During the blast_seeds the following data are cashed as files and passed into
blast_datatable(): output_table.txt (most recent updates from the
blast run), blast_seeds_passed_filter.txt (seed table that tracks the blast
status of seeds), unsampled_indices.txt (list of seed indices that need to
be blasted), too_many_ns.txt (tracks seeds that have been removed due to more
consecutive Ns in a sequence than are acceptable (see parameter wildcards),
blastdbcmd_failed.txt (tracks reads that are present in the seeds database,
but not the local blast database. This is relevant for the results of
get_seeds_remote()), and lastly num_rounds.txt (tracks the number of
completed blast round for a given seed file).

SOURCE MATERIAL:
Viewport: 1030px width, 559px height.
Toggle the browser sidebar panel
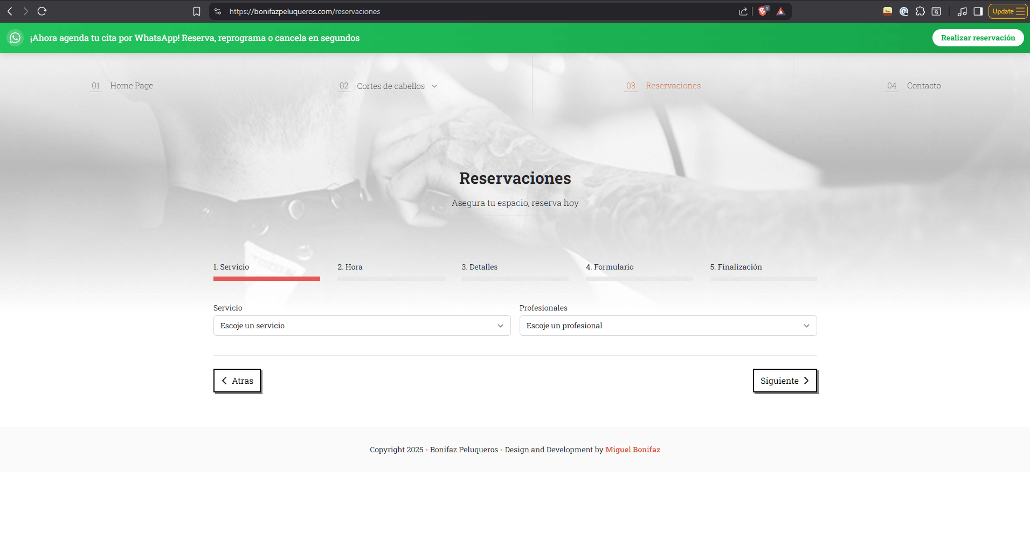pos(978,11)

TO-DO LIST:
1. Answer these questions using the passage on files cached during blast_seeds:
(a) Which file tracks seeds removed because of too many consecutive Ns?
(b) What does num_rounds.txt track?
(c) Which file lists the seed indices that still need to be blasted?
2. Extend the passage on files cached during blast_seeds with a few more sentences that follow from its final sentence.

REPLIES:
1.
(a) too_many_ns.txt
(b) The number of completed blast rounds for a given seed file.
(c) unsampled_indices.txt

2.
The final output of blast_seeds, stored in blast_seeds_output, are the
following: summary.csv (blast output with appended taxonomy),
metabarcode_name_.fasta (contains the sequence for all accessions recovered
during the blast search), metabarcode_name.taxonomy (contains the taxonomy
for all accessions recovered during the blast search),
metabarcode_name_blast_seeds_summary_unique_taxonomic_rank_counts.txt
(provides a count of all unique instances within a taxonomic rank),
too_many_ns.txt (tracks seeds that have been removed due to more
consecutive Ns in a sequence than are acceptable (see parameter wildcards),
blastdbcmd_failed.txt (tracks reads that are present in the seeds database,
but not the local blast database. This is relevant for the results of
get_seeds_remote()).
seeds_output_path <- "/my/directory/12S_V5F1_remote_111122_modified_params/blast_seeds_output/summary.csv"
output_directory_path <- "/my/directory/12S_V5F1_remote_111122_modified_params"
metabarcode_name <- "12S_V5F1"
accession_taxa_sql_path <- "/my/directory/accessionTaxa.sql"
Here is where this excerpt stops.